223. Direct and Circumstantial Evidence: Defined
Facts may be proved by direct or circumstantial evidence or by a combination of both. Direct evidence can prove a fact by itself. For example, if a witness testifies he saw it raining outside before he came into the courthouse, that testimony is direct evidence that it was raining. Circumstantial evidence also may be called indirect evidence. Circumstantial evidence does not directly prove the fact to be decided, but is evidence of another fact or group of facts from which you may conclude the truth of the fact in question. For example, if a witness testifies that he saw someone come inside wearing a raincoat covered with drops of water, that testimony is circumstantial evidence because it may support a conclusion that it was raining outside.
Both direct and circumstantial evidence are acceptable types of evidence to prove or disprove the elements of a charge, including intent and mental state and acts necessary to a conviction, and neither is necessarily more reliable than the other. Neither is entitled to any greater weight than the other.

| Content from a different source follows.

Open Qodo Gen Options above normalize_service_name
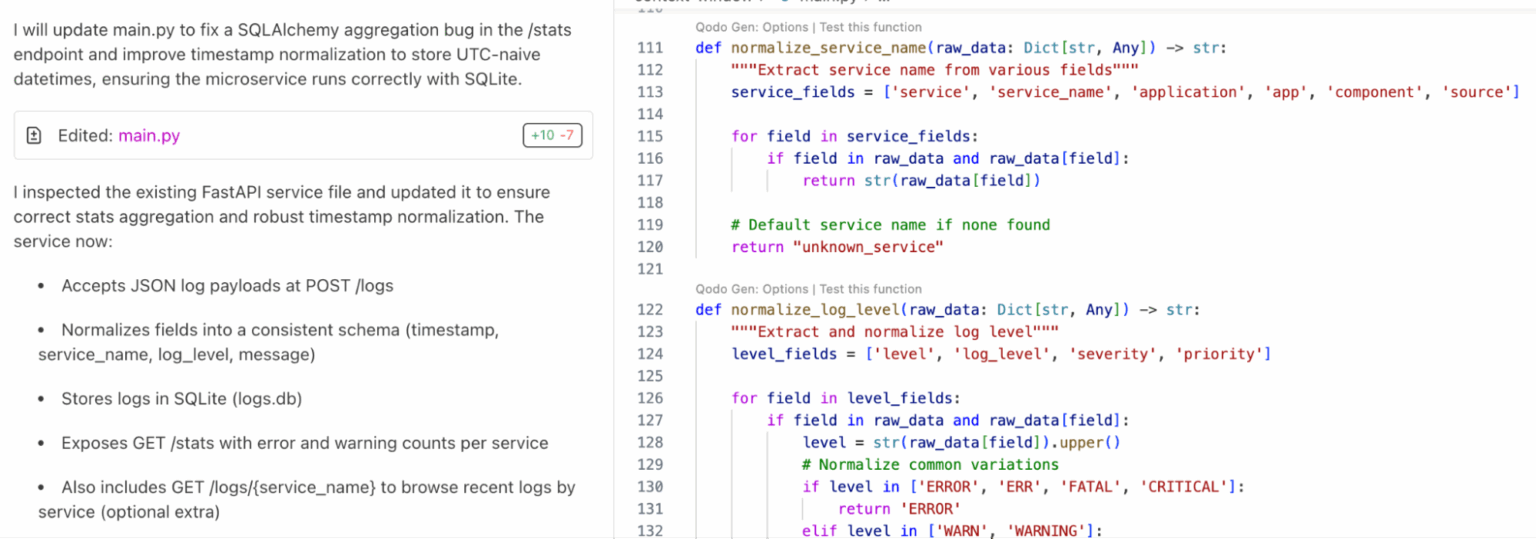Image resolution: width=1536 pixels, height=539 pixels. [751, 27]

You must decide whether a fact in issue has been proved based on all the evidence.
The court has a sua sponte duty to give this instruction explaining direct and circumstantial evidence if the prosecution substantially relies on circumstantial evidence to establish any element of the case. (People v. Yrigoyen (1955) 45 Cal.2d 46, 49 [286 P.2d 1] [duty exists where circumstantial evidence relied on to prove any element, including intent]; see People v. Bloyd (1987) 43 Cal.3d 333, 351-352 [233 Cal.Rptr. 368, 729 P.2d 802]; People v. Heishman (1988) 45 Cal.3d 147, 167 [246 Cal.Rptr. 673, 753 P.2d 629].) The court must give this instruction if the court will be giving either CALCRIM No. 224, Circumstantial Evidence: Sufficiency of Evidence or CALCRIM No. 225, Circumstantial Evidence: Intent or Mental State.

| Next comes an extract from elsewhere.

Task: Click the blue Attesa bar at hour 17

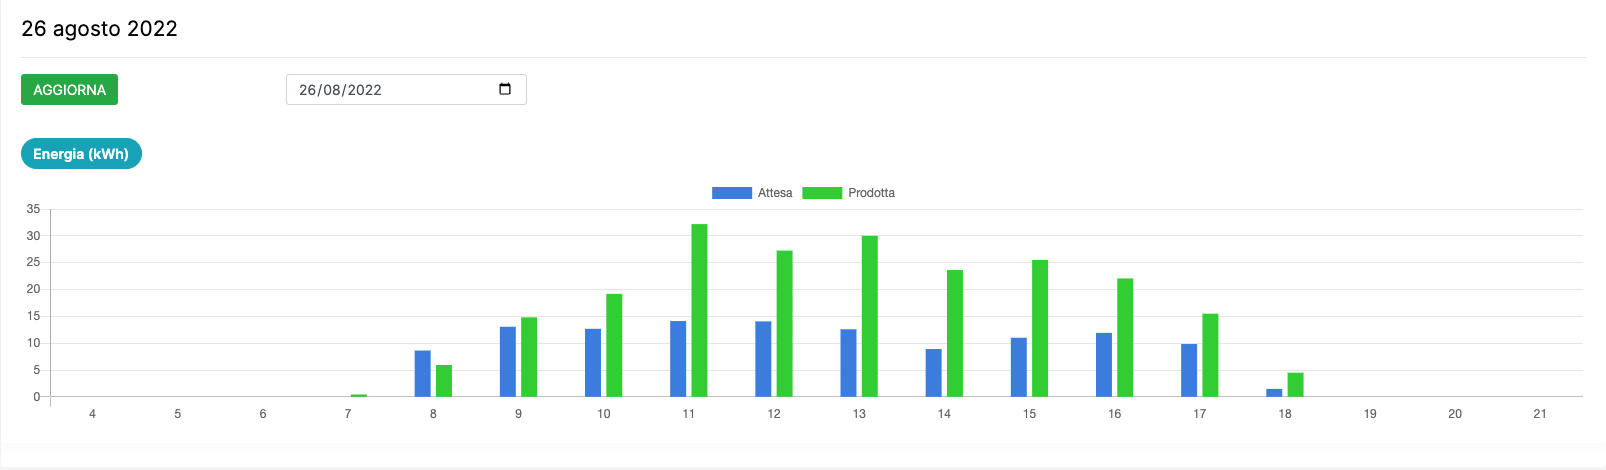Action: point(1189,370)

The court, at its discretion, may give this instruction in any case in which circumstantial evidence has been presented.
Direct Evidence Defined. Evid. Code, § 410.
Inference Defined. Evid. Code, § 600(b).
Difference Between Direct and Circumstantial Evidence. People v. Lim Foon (1915) 29 Cal.App. 270, 274 [155 P. 477] [no sua sponte duty to instruct, but court approves definition]; People v. Goldstein (1956) 139 Cal.App.2d 146, 152-153 [293 P.2d 495] [sua sponte duty to instruct].
1 Witkin & Epstein, California Criminal Law (3d ed. 2000) Elements, § 3.
5 Witkin & Epstein, California Criminal Law (3d ed. 2000) Criminal Trial, § 652.
1 Witkin, California Evidence (4th ed. 2000) Circumstantial Evidence, § 117.
4 Millman, Sevilla & Tarlow, California Criminal Defense Practice, Ch. 83, Evidence, § 83.01, Ch. 85, Submission to Jury and Verdict, § 85.03[a] (Matthew Bender).